— EXERCISE DETAILS —
Please tell how many of the lines below contain "heart", using only a number.

[Stored items]
BEGIN

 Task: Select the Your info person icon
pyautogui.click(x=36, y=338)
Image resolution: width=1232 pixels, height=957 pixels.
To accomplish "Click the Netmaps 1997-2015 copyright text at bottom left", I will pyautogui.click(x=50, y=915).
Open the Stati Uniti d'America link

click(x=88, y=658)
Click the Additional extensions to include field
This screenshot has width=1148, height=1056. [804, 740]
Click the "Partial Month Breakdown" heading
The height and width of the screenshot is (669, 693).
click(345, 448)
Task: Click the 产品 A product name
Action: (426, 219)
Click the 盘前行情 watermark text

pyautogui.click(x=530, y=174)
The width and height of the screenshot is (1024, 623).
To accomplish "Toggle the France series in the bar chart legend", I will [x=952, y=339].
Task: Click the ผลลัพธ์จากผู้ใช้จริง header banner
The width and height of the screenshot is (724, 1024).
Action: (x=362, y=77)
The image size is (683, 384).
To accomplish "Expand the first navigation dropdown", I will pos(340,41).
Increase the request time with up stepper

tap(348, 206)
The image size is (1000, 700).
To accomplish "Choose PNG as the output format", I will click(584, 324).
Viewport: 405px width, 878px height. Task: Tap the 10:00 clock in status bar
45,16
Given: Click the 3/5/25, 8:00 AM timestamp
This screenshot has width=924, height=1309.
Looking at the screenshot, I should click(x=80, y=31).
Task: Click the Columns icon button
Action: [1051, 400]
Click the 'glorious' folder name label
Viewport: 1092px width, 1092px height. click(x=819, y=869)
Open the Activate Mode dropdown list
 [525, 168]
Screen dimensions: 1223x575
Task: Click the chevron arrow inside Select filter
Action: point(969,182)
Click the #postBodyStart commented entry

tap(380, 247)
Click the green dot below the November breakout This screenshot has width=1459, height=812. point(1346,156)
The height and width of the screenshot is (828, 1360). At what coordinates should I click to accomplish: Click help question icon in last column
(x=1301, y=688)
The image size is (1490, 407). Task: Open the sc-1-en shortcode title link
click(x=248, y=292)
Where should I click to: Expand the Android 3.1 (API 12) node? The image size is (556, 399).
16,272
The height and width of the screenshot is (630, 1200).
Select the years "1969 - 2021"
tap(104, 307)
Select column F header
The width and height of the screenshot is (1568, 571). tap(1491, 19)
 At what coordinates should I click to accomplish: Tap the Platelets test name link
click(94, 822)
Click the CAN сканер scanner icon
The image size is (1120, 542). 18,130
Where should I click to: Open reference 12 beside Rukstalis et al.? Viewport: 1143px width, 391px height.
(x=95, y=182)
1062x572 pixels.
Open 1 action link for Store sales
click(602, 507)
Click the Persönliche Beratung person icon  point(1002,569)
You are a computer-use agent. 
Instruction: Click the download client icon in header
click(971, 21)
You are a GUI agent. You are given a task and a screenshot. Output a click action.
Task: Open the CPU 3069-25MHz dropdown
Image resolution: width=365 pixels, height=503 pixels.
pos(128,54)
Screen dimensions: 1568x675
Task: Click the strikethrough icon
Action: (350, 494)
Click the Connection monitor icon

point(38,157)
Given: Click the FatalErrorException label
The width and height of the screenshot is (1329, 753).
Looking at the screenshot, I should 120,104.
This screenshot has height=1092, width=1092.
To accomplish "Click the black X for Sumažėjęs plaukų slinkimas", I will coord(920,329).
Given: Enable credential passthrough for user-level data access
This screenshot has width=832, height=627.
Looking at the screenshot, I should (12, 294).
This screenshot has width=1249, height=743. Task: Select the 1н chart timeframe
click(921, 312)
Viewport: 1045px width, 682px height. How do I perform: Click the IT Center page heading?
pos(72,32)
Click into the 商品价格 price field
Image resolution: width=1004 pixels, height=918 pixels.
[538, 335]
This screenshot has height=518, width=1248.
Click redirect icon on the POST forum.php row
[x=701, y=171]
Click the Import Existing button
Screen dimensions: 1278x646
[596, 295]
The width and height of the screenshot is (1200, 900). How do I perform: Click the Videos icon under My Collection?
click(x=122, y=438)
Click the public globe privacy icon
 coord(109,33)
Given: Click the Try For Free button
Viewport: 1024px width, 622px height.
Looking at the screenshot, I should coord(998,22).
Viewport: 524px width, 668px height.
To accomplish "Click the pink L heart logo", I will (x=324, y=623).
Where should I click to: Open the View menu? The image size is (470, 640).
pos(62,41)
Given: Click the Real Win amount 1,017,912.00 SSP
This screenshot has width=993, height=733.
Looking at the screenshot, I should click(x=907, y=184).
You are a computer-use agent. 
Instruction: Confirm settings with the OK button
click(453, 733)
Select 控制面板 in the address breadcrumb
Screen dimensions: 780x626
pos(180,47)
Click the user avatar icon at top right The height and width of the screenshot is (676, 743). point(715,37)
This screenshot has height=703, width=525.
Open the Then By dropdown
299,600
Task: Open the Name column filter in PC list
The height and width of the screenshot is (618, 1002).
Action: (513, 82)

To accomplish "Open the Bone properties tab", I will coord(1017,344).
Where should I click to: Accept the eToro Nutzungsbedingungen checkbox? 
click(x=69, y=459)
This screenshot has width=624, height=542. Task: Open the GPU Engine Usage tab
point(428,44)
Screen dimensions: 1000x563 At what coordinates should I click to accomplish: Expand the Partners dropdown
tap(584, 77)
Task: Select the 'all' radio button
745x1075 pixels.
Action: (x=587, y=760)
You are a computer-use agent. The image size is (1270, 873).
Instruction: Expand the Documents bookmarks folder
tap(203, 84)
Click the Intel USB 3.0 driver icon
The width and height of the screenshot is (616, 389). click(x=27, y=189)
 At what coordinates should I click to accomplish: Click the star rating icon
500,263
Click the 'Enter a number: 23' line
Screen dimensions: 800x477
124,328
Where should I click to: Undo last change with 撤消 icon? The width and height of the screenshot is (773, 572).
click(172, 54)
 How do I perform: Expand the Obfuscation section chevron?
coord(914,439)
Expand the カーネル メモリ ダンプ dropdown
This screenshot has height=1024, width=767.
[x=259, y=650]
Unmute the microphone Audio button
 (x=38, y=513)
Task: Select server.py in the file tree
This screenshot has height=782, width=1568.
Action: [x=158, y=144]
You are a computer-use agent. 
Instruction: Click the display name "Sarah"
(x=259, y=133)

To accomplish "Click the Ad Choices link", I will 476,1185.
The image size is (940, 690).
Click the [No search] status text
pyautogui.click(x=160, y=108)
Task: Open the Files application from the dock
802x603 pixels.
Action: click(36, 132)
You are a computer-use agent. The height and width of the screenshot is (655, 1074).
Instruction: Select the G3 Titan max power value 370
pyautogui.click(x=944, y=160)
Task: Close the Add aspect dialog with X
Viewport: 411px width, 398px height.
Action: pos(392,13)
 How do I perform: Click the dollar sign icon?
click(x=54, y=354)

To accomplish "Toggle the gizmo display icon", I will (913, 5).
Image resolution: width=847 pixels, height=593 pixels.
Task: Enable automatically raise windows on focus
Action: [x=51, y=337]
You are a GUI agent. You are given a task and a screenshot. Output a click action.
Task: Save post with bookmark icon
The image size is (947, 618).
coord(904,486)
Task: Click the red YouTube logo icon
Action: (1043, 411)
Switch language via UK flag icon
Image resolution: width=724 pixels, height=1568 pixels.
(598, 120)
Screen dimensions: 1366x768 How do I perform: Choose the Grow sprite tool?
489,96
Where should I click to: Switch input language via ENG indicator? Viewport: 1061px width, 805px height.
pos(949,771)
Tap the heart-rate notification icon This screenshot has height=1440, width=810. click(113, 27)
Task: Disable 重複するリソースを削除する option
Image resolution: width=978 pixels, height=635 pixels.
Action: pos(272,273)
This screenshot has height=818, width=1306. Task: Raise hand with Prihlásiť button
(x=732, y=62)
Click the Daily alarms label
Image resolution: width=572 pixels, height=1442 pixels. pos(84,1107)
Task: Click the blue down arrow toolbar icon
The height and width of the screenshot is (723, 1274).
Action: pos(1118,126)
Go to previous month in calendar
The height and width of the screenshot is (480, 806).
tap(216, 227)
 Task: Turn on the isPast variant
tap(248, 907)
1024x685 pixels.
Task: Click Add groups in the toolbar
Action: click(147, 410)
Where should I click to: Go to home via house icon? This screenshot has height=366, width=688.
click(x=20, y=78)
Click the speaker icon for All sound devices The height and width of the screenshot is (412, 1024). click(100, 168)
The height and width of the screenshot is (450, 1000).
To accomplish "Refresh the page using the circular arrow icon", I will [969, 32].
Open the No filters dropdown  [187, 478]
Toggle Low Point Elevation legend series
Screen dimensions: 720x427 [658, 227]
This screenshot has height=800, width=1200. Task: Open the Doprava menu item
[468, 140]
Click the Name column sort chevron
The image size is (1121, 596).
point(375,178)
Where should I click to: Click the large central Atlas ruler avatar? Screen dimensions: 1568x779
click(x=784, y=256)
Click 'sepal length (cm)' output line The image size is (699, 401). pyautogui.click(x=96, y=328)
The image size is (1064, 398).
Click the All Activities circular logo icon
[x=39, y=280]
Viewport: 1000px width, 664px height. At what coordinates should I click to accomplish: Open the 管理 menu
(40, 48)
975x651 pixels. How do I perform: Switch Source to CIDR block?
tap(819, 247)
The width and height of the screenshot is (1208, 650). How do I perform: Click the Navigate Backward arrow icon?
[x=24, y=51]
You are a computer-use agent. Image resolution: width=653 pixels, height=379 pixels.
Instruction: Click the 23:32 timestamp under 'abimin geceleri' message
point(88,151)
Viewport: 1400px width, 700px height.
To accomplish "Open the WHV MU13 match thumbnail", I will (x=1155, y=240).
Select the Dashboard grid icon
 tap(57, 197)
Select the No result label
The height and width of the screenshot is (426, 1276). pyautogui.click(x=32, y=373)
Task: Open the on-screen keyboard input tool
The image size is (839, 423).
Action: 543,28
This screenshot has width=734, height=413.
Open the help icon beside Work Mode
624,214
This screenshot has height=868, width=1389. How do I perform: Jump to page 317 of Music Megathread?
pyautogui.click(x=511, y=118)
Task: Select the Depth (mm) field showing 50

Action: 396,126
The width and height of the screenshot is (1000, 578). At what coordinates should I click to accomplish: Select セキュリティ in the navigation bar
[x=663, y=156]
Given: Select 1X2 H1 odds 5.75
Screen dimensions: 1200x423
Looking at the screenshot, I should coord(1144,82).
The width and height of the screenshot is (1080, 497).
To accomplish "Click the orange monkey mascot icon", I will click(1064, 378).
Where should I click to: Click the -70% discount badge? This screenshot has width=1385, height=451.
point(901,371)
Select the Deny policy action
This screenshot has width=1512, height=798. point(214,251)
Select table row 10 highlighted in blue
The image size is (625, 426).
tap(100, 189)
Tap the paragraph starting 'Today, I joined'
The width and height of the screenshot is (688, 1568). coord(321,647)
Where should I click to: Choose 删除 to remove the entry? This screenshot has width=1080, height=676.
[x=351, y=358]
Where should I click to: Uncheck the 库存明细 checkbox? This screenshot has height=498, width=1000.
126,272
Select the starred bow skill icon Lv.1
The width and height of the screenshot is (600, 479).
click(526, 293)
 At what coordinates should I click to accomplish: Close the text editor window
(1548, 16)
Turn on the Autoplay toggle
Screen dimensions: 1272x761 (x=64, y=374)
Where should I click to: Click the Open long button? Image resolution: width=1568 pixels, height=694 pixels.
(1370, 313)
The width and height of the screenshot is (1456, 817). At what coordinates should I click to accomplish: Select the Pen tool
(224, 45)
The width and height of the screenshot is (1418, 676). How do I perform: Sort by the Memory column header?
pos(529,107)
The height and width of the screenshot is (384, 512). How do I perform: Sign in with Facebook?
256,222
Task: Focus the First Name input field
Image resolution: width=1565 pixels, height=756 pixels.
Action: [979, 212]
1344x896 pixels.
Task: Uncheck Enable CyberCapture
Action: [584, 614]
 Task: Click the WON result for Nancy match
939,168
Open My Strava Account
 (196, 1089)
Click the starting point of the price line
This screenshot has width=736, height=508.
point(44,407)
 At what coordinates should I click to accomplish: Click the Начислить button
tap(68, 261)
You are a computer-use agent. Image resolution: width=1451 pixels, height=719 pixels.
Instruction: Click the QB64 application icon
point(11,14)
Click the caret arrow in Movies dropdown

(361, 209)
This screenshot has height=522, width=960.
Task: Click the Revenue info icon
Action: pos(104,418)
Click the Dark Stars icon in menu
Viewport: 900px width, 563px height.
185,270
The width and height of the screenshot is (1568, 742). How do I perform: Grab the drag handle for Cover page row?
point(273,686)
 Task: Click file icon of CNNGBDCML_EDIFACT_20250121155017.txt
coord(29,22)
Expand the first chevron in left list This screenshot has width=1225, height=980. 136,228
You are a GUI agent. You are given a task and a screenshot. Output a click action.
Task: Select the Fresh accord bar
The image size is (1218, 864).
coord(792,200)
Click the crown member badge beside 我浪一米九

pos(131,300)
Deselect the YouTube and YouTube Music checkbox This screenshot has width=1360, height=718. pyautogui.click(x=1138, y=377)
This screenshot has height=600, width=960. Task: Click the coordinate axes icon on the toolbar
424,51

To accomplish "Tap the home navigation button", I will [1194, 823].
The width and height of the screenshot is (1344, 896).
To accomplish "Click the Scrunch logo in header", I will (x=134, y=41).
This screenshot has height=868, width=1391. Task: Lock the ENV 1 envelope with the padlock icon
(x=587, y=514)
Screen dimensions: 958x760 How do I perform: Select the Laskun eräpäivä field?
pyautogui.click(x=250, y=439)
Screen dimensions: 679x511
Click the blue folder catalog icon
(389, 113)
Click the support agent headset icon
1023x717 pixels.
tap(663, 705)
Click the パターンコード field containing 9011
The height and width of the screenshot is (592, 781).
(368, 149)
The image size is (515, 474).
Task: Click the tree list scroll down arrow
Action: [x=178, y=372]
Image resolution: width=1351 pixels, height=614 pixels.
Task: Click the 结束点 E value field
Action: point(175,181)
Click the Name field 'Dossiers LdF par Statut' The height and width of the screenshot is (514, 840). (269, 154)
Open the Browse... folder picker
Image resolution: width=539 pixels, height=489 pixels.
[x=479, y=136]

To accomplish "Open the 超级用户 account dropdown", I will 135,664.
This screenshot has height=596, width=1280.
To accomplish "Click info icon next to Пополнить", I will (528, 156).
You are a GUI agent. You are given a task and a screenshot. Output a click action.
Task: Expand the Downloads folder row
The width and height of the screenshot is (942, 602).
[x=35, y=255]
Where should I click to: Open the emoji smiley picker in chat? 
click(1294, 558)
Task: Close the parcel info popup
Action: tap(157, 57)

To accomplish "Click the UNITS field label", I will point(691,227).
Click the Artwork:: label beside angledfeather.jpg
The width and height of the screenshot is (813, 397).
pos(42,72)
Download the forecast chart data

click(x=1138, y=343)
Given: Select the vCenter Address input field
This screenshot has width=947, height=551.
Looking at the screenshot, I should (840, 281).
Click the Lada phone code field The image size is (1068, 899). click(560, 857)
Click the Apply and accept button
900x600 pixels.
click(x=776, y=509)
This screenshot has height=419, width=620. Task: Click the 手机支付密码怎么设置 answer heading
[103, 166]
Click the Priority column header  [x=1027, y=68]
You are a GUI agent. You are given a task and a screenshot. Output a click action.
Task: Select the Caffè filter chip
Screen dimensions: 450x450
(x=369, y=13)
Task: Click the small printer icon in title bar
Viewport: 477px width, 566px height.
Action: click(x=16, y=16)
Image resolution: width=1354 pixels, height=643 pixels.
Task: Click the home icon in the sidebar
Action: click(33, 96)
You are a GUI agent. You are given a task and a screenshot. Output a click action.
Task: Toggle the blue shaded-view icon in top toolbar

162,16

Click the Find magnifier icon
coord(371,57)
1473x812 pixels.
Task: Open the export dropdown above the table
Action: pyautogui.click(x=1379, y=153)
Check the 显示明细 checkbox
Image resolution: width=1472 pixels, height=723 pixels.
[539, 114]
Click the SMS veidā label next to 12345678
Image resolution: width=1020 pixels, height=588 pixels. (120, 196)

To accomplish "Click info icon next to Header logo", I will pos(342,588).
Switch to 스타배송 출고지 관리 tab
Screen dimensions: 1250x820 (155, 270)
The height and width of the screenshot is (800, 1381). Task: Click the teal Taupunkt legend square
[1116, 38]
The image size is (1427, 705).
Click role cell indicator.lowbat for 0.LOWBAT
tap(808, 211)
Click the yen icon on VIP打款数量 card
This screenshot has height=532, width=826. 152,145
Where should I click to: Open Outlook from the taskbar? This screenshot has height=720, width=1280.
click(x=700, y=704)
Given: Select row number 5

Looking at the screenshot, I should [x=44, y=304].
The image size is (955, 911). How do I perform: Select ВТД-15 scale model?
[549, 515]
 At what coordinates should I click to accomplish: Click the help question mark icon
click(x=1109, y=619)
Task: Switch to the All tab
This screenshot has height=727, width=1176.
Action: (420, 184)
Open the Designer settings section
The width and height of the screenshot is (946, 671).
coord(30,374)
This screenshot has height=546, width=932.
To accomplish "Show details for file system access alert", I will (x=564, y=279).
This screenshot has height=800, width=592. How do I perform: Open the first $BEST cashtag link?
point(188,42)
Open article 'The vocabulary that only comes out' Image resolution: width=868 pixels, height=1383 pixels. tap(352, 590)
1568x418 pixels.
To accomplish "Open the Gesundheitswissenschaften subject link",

END

— OUTPUT FOR THIS EXERCISE —
2